Dan kurasa bukan hanya Aku yang menjadi gila karena Korea, tapi hampir semua remaja bahkan kutemukan orang-orang dewasa pun terbius dengan Korea. Apalagi saat ini satu di antara stasiun TV menampilkan drama Korea nyaris enam jam setiap harinya. Kemudian stasiun lainnya memunculkan tampilan boy/girl band Korea juga. Jadinya aku merasa Korea tidak lagi nun jauh di sana, tapi dia sudah ada di Indonesia. “Annyeong (hai/halo) Indonesia..” sapanya pada anak-anak Indonesia.
Aku pikir tidak masalah jika kita mengenal lagu atau menonton film-film luar negeri, khususnya Korea. Terlebih lagi Aku satu di antara penggemar Korea meski tak segila kemarin. Namun, pemandangan memuakkan timbul ketika sederet anak-anak Indonesia bermunculan dengan boy/girl band, pakaian, dandanan, dan bahasa ala Korea.

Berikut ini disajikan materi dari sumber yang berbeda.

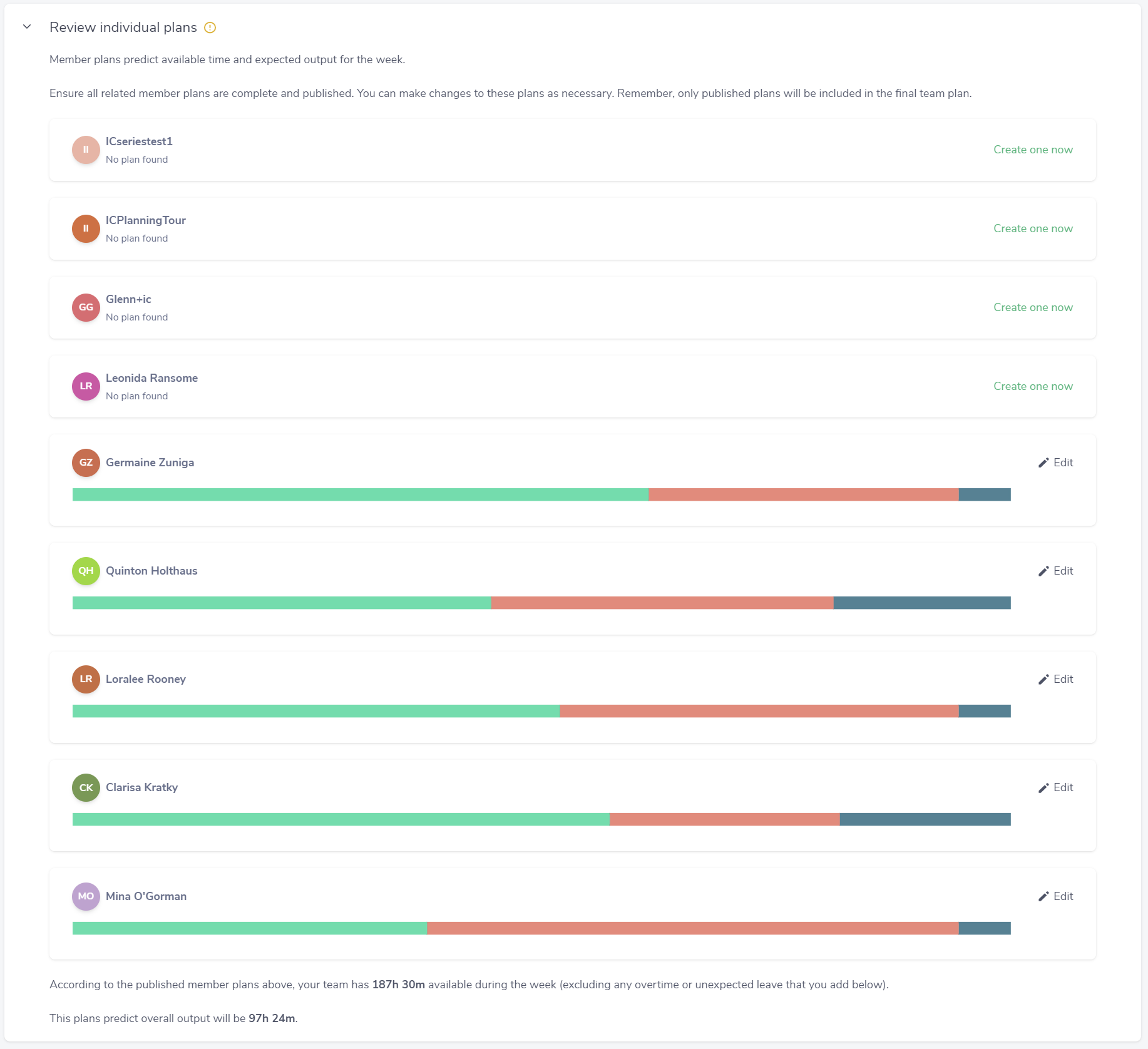This screenshot has height=1049, width=1148.
Task: Click blue segment of Clarisa Kratky's bar
Action: (x=925, y=820)
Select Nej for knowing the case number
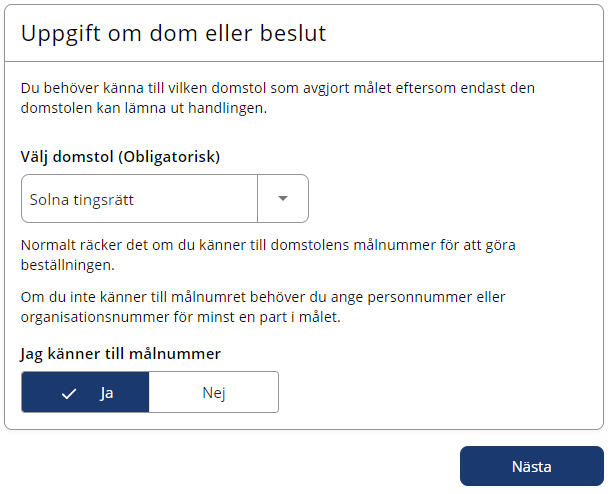Viewport: 612px width, 494px height. (x=213, y=393)
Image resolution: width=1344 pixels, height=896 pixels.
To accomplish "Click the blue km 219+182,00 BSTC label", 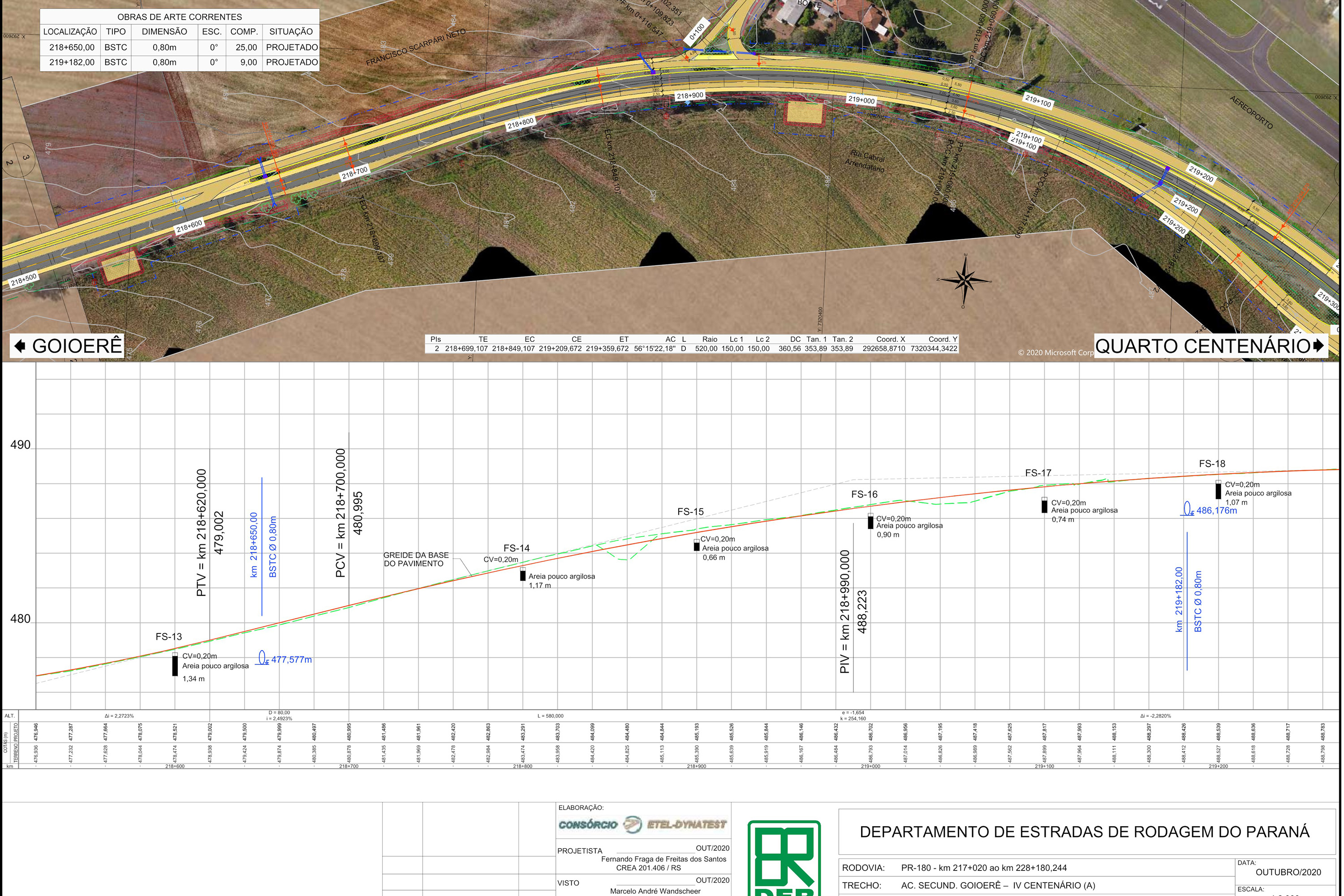I will click(x=1178, y=599).
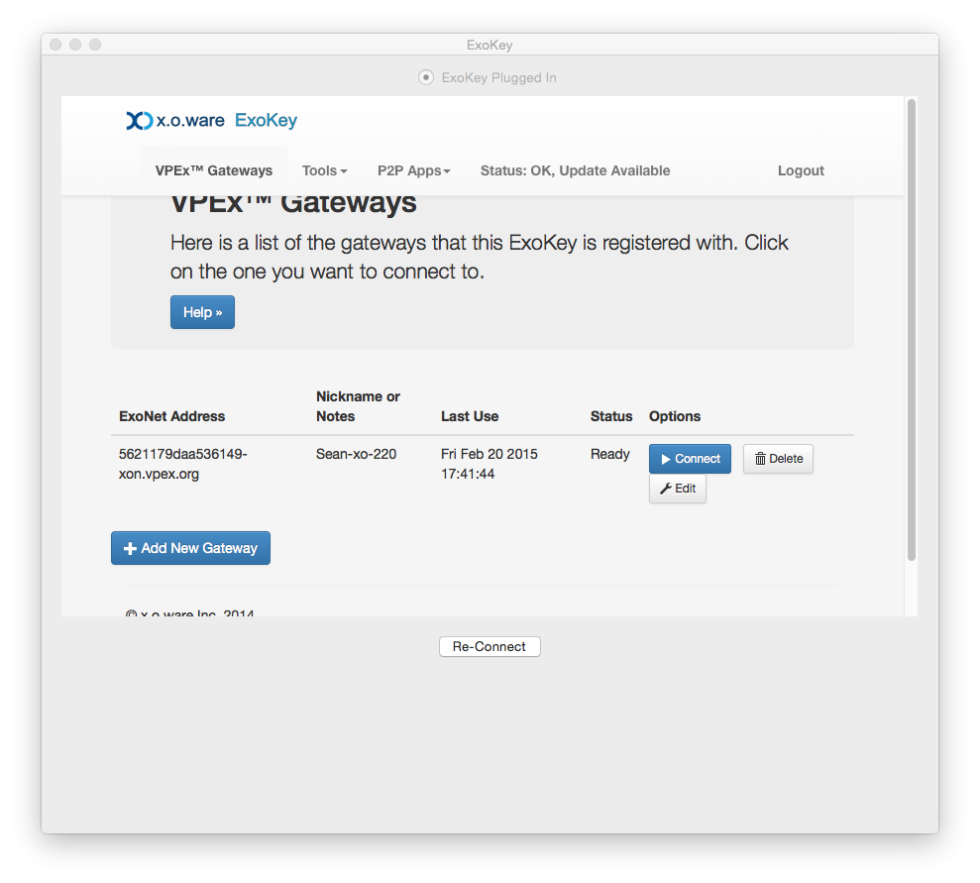Screen dimensions: 980x883
Task: Click the play icon inside Connect button
Action: coord(666,458)
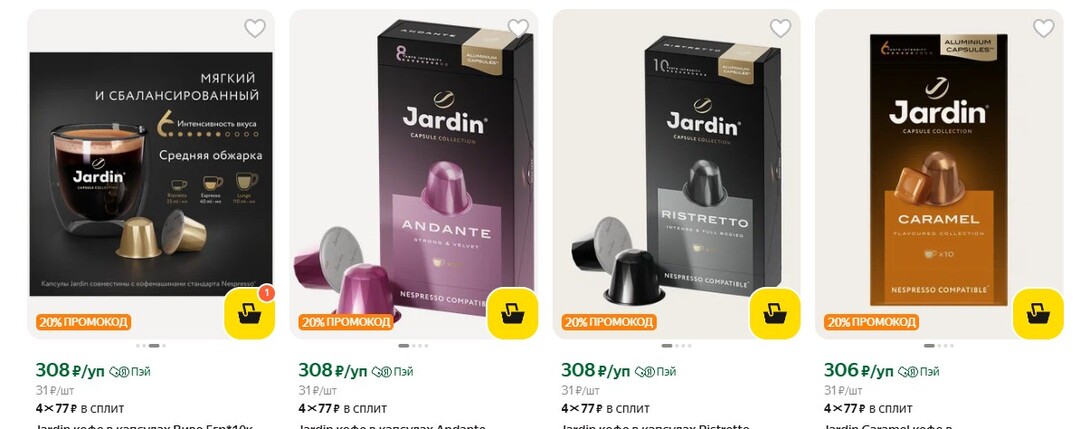
Task: Click 4×77 ₽ в сплит under Andante
Action: 343,408
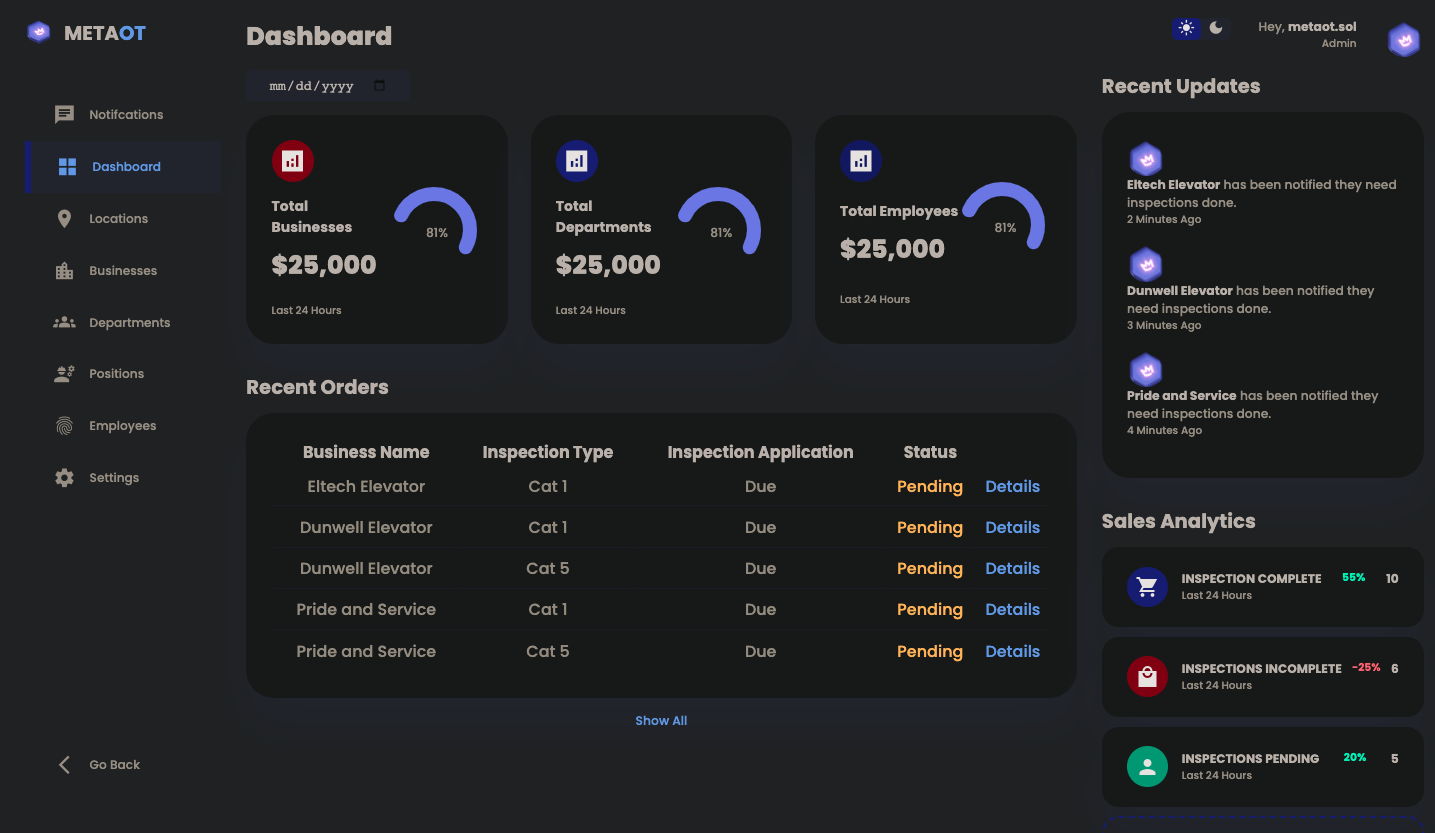
Task: Click the Go Back chevron arrow
Action: (x=64, y=765)
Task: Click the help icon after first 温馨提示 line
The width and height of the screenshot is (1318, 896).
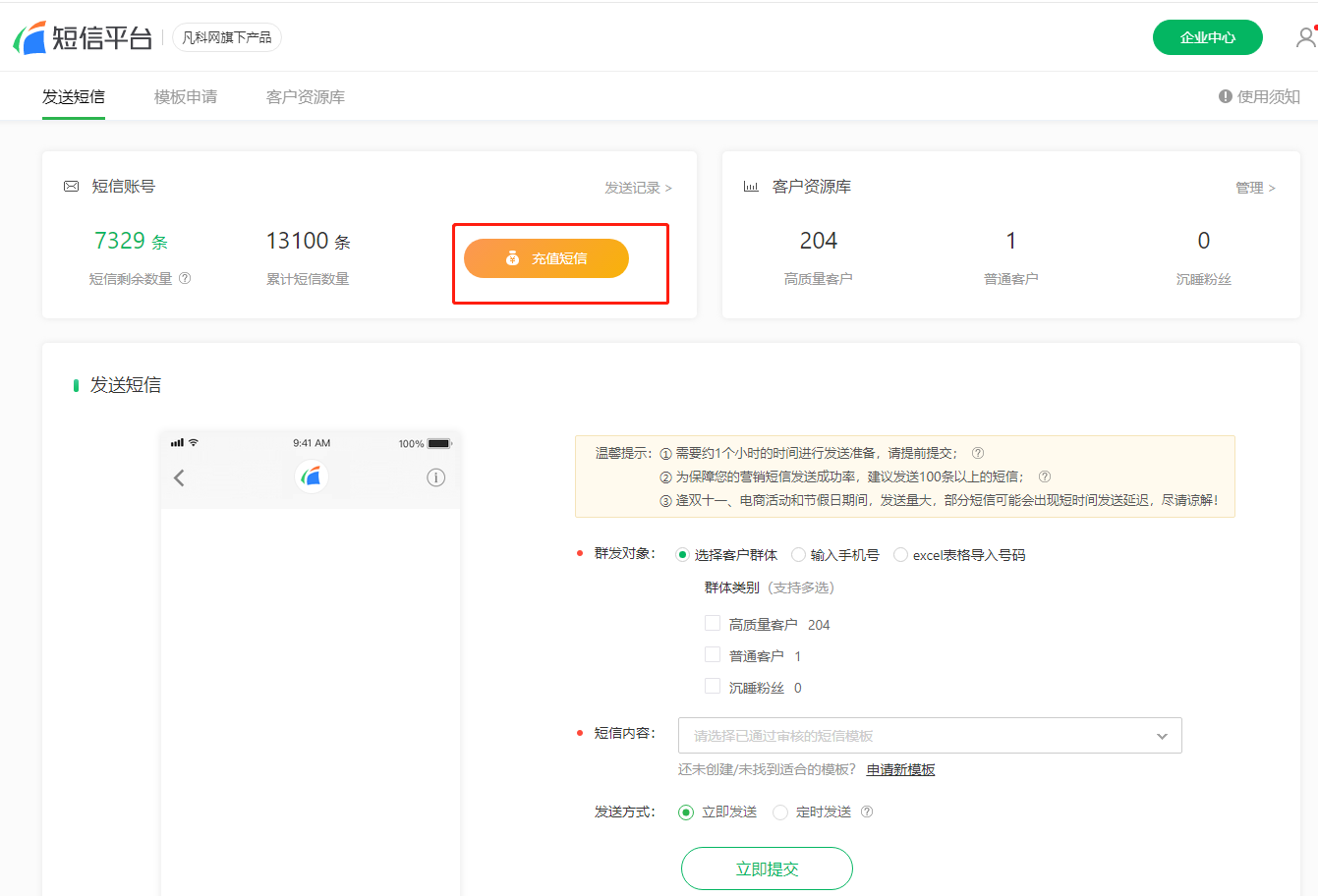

Ku akui Aku juga belajar bahasa Korea tapi, maaf Aku bukan penjiplak seperti mereka. Apa Aku salah?
Menurut KBBI penjiplak adalah seseorang yang mencuri, meniru, mengambil, mencontek sesuatu dari orang lain. Berdasarkan pengertian tersebut, apakah salah jika Aku mengatakan anak muda Indonesia penjiplak? Aku beberkan beberapa realita yang menjadi alasan mengapa aku berpendapat seperti itu. Model pakaian sekarang celana rok/celana mini dengan baju/jaket kebesaran, bahasa dan tulisan baik di buku atau Facebook menggunakan huruf kanji atau bahasa Korea, tarian boy/girl band ala Korea, karakter tokoh di film-film ala Korea juga, bahkan saking ekstrimnya segala informasi mengenai Korea dengan mudah ditemukan di blog-blog mereka, sedangkan tentang Indonesia dan kebudayaannya sangat sedikit mereka cantumkan di blog.
Bedanya dengan sekedar mengidolakan adalah hanya mengagumi sesuatu tanpa harus atau menjadi serupa dengan sesuatu atau seseorang tersebut. di awal telah kukatakan, tidak salah jika kita menyukai lagu atau film-film Korea. Tapi hal itu disebut kesalahan jika kita berusaha menjadi seperti mereka dan akhirnya lupa pada kehebatan budaya yang kita miliki. Kebiasaan buruk ini bagai penyakit keturunan yang tak kunjung sembuh.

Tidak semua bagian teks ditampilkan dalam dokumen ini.